As a photographer I’m always on the lookout for another unique photo opportunity, sadly they don’t come along too often, at least not the kind that causes a sharp intake of breath and my heart to skip a beat. The process of observing is a very different one for every photographer, certain things that may catch my eye might well be missed by another whose interests or mindset are receptive to different things. All I know is when it happens it’s like it came out of nowhere and feels as if it’s been presented to me alone for my attention for a limited period of time, for me to do something meaningful with.

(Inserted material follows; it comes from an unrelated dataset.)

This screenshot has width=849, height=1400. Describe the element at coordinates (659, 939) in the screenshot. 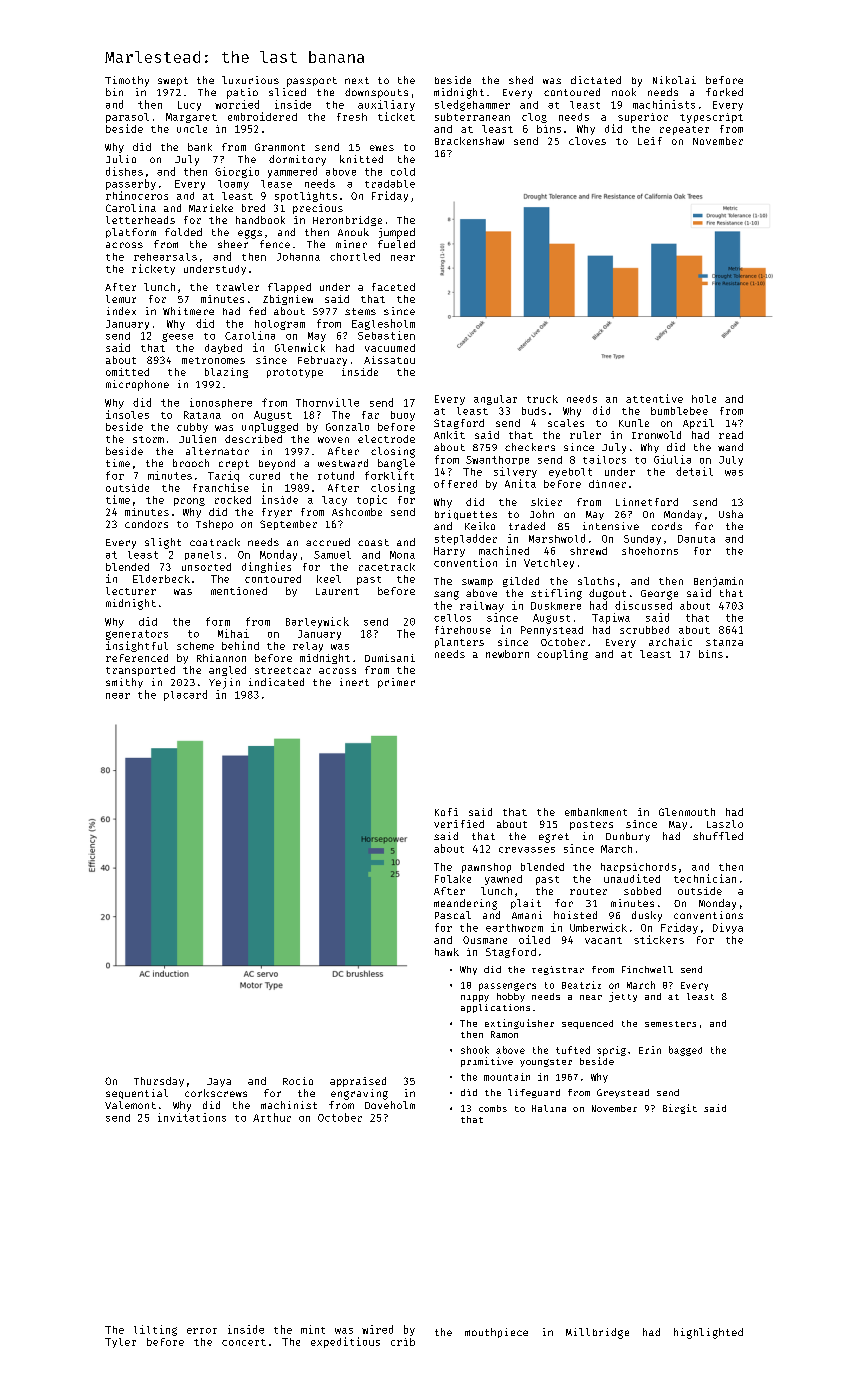

I see `stickers` at that location.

I tend to look for things in isolation and try to present them in such a way as to grab the attention of the viewer, then release them slowly for closer inspection of the setting and the context so the image reveals it’s story in an orderly and easily understood manner. Although it’s something I find natural to do, I rarely consider my work completely successful, and feel that it always falls short.

Photography was once a mystical process of chemicals and paper that revealed a World of hidden places and alternate realms both fascinating and intriguing to the viewer, and although it’s still possible to peek into a Nether World through the lens of a camera, the advent of camera phones and cheap compacts, appears to have made it much less likely than it used to be. Now it seems such snapshot takers understand little of what hides beyond the lens, and I have to wonder. Why.?

Is it that the experience of the dedicated photographer is better or different to that of the snap shot taker or the accidental image maker, those vernacular photographers that simply capture rather than compose.? Does an accidental image convey anything less than one designed or created, does it have less to offer than the artists impression, just another image without meaning along with all the other millions uploaded to the internet each day into the world of ‘Forgetable Photography’.

For me it’s more a case that the casual phone photographer has never understood what photography really is, rather than a case of having forgotten and on that basis they should be forgiven for believing themselves for being Photographers in the true sense of the word when they are clearly Not.

I don’t like to say this, but I’ll say it anyway… There is a difference and a very Big One at that. I don’t mean to diminish the efforts of budding young photographers by belittling their efforts or marginalizing people using phone cameras to take pictures of their lunch, it’s all valid in it’s own way, but it,s also enough that they exist and nothing more, for if we cannot not distinguish between the snapshot and created images of interest and importance, real photography would not exist. The distance between the casually represented and the intellectual creation is not just different as some would like us to believe, it is as far apart as the doodle from a Rembrandt, and to say that vernacular or accidental photography is as good as any is an overstatement of monumental proportions. A Camera is just a Camera and while it holds a unrivaled place in the world of expression, it is Not a Photographer Nor an Artist.

There’s a fanciful view that many holders of phone cameras now have, that it’s the camera that does the work and that they now have in their possession the secrets of photography, once only available to a privileged few that call themselves professionals, and they now own and control the World through the medium of photography and the internet. Comfortable as they may be with this misconception most of them are producing images that are at best inferior that may never see the light of day by anyone on screen or in print of any kind, even by themselves. Proof enough that as photographs they are significant only in that they produce something that exists, and nothing else.

If it were possible for someone to produce a photograph of worth or value without making any effort, would it not be fair to say that anyone owning a paintbrush and canvas could call themselves an, ‘Artist’ or someone with Pen & Paper an Author. Photography is by it’s very nature at least a craft or as some prefer to consider it, ‘Art’. I am of the opinion that it can be both and I rest my case on the matter there.

Digital photography may have made it easy for anyone to take an acceptable picture, but from the evidence it’s clear that out of the staggering number of pointless images made everyday, that Cameras are nothing more than recorders of objects and events and Photography is very much something else, something beyond the obvious, above the mediocre, something that brings together Objects, Moments & Mood in a way no other medium can, and I for one am glad that it’s still Alive and Kicking, perhaps not shared or fully understood by the complying masses but none the less in my view still unique and just as Important now as the day the very first picture was taken.

Of course only a ‘True Photographer’ would know this, which is why everyone else and his dog out there, in La La Land, pointing their cameras are not just self appointed critics, but self appointed experts on ‘What Photography Really Is’.